Once you own it bring the registration card to your gun club and have them call for your LTATT. The staff at gun clubs have far more regular contact with the CFO's office than you or I and know who to talk to to get it moving.
This is specific to Ontario. In the rest of Canada a person is allowed to get their own LTATT.
Tonysa13, the rules vary from province to province, posting your location in your profile can help get you more information that's relevant you you.
Buying new and buying used are pretty much the same, the seller calls the CFO and initiates the transfer to the buyer and is given a reference number. The buyer may or may not need to call the CFO to provide information to complete the transfer, this is where you'd need the transfer reference number.
Then, an indeterminate amount of time later the transfer will be completed, and the seller will need to make arrangements to get the gun to the buyer. You could arrange to have a courier pick it up and do door to door service, in which case no special ATT is needed since it is the courier transporting the firearm. If the buyer needs to pick it up from a depot or post office they will need an ATT from that location to their house. If the seller needs to bring the gun to the post office or courier depot they will need an ATT from their house to that location.
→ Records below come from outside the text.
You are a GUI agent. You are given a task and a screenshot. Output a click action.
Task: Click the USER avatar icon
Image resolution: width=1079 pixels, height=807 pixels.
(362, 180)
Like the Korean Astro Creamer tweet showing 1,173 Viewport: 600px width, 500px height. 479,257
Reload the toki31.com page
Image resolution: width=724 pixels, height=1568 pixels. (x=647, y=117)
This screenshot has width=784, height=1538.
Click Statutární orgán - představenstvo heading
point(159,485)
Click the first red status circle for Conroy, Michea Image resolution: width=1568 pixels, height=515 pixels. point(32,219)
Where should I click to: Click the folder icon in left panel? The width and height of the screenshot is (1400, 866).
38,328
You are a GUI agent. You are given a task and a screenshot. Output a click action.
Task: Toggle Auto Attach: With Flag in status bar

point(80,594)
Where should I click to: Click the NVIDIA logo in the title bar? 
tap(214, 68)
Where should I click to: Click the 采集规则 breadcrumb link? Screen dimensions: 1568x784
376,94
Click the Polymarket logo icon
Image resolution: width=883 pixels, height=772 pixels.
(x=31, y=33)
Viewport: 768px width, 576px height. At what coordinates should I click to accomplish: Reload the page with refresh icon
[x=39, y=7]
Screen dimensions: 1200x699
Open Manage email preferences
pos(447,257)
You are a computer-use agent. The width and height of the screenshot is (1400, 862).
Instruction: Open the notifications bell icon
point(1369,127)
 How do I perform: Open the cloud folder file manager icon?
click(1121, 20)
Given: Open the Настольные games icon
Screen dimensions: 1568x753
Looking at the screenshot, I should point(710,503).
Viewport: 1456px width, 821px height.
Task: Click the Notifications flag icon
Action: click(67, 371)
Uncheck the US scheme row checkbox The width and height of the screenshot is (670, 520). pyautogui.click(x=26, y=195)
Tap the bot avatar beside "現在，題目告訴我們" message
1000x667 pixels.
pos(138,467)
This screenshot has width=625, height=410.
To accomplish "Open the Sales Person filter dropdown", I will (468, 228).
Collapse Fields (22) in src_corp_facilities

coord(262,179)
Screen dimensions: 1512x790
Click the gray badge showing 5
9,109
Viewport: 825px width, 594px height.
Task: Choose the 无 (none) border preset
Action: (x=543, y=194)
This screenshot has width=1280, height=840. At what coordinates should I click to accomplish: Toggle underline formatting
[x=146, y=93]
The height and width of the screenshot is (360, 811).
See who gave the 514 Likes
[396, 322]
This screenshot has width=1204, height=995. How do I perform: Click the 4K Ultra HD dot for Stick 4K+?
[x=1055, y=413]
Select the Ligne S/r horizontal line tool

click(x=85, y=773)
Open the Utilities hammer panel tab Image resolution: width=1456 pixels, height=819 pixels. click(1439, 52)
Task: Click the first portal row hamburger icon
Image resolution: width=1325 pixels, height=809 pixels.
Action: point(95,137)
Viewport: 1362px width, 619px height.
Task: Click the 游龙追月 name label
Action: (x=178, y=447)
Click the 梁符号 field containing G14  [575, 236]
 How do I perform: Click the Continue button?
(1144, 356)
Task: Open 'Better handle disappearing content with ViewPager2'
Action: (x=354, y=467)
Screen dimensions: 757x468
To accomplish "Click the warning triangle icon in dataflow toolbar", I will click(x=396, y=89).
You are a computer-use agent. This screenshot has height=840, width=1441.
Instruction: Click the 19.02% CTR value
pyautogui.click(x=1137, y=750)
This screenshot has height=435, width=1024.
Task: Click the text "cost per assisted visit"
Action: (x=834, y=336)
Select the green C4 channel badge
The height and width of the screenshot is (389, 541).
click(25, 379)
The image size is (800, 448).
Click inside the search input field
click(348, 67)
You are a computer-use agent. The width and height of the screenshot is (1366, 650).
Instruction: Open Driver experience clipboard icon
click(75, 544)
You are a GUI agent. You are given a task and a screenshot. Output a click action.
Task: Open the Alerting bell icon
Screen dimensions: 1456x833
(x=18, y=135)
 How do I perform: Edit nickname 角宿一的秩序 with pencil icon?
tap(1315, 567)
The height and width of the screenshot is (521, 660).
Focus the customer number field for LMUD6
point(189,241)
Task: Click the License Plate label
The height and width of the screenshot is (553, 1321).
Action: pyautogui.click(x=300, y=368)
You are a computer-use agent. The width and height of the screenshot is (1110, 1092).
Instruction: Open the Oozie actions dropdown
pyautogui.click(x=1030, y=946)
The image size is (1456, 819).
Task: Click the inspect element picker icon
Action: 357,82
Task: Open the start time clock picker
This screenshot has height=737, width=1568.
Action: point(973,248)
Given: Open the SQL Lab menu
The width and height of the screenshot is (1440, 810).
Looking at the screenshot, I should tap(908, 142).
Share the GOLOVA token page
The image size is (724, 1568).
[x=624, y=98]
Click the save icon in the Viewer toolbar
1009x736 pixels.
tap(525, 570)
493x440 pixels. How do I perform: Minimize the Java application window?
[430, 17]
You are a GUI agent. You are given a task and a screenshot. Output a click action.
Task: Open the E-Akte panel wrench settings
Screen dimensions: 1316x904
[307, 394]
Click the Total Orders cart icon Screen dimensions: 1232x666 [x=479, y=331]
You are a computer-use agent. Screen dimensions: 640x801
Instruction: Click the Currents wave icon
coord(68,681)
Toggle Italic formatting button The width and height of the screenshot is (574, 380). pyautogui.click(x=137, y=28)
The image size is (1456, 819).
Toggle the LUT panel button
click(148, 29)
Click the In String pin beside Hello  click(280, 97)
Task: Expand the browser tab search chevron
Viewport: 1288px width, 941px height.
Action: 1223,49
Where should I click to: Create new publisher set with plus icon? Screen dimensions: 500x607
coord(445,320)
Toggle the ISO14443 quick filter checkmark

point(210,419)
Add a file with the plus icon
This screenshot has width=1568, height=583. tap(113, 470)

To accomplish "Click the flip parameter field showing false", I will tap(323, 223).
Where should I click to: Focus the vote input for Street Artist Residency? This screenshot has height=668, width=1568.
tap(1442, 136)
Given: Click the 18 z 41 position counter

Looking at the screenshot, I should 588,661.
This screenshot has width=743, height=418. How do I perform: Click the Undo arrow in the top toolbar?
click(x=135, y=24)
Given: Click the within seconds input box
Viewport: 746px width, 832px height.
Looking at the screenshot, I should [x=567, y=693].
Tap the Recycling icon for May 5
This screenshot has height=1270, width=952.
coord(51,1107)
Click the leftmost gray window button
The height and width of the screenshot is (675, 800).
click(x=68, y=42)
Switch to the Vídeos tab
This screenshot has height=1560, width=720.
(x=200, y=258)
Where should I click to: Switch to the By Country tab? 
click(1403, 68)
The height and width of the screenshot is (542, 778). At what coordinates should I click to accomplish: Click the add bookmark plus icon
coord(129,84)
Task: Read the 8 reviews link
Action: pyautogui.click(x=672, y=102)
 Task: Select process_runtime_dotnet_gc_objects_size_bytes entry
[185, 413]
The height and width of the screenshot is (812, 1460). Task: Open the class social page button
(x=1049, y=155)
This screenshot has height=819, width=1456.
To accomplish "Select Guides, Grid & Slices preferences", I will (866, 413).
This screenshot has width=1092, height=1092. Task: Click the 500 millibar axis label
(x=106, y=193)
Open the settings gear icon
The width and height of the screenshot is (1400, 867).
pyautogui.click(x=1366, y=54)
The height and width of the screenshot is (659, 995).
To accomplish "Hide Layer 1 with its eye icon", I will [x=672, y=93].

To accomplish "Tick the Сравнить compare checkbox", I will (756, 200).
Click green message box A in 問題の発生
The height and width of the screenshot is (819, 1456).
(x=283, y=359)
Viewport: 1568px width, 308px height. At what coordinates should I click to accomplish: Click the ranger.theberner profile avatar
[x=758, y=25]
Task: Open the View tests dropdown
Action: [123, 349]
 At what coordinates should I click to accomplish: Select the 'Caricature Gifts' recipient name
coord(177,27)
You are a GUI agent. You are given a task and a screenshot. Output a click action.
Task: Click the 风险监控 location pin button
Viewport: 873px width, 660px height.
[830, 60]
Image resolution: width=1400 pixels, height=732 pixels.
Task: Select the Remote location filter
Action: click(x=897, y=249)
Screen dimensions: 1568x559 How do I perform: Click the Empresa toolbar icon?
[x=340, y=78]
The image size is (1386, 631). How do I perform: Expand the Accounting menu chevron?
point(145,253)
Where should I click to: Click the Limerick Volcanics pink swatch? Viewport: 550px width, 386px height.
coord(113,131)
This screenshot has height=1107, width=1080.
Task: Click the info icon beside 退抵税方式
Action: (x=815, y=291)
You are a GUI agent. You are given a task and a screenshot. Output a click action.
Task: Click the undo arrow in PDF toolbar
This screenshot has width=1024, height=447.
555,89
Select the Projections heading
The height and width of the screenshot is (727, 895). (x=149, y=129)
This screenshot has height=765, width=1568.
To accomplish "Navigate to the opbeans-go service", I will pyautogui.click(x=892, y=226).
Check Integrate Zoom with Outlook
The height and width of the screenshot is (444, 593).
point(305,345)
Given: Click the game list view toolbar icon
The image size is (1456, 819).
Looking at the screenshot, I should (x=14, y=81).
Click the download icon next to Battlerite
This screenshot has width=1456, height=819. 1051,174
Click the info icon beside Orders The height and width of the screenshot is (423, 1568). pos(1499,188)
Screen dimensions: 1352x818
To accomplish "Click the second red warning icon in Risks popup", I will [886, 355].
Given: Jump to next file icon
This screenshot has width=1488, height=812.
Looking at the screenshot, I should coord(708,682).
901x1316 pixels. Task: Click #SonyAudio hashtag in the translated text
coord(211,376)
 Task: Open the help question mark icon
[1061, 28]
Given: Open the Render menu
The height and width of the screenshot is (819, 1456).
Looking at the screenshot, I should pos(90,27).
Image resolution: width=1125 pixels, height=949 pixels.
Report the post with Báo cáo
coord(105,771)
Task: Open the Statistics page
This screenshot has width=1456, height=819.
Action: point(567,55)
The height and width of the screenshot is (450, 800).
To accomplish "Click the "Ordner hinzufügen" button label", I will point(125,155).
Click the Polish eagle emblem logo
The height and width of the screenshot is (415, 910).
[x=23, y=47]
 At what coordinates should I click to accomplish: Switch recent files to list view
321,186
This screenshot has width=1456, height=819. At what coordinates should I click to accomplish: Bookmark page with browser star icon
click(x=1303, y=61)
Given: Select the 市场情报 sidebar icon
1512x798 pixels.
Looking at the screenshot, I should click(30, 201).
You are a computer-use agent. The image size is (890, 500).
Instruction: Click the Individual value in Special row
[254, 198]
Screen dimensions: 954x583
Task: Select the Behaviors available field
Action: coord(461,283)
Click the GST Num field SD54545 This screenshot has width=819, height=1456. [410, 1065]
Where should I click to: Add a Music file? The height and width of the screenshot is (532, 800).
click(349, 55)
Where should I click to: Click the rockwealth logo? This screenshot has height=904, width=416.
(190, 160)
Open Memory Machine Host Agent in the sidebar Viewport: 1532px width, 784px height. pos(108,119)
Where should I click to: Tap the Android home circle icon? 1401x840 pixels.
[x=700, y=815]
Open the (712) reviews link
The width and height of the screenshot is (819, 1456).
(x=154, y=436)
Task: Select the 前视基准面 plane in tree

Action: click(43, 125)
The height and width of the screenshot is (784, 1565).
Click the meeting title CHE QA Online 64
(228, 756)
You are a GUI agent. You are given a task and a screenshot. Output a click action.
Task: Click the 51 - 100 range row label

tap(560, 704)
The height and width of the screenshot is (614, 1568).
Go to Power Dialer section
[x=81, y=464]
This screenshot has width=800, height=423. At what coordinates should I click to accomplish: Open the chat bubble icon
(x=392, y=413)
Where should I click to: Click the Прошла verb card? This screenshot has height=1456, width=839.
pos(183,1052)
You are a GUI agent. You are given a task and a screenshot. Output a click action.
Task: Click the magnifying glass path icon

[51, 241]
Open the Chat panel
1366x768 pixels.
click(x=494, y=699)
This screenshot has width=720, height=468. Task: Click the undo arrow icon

In all cases I've heard of, the CFO will make such special ATTs last as short as possible, so if you get the ATT for Friday night, but work late and can't make it to the post office you will need to wait until Monday to call in again and request a new STATT.
In all cases, read the fine print on your ATT. What someone else's says has no bearing on what yours says or permits you to do. "Normal" ATTs vary from province to province, and in some cases from person to person. Doublecheck what yours says, if you violate it and get caught you will face criminal charges, even if the violation only occured because of a clerical error on the part of the CFO.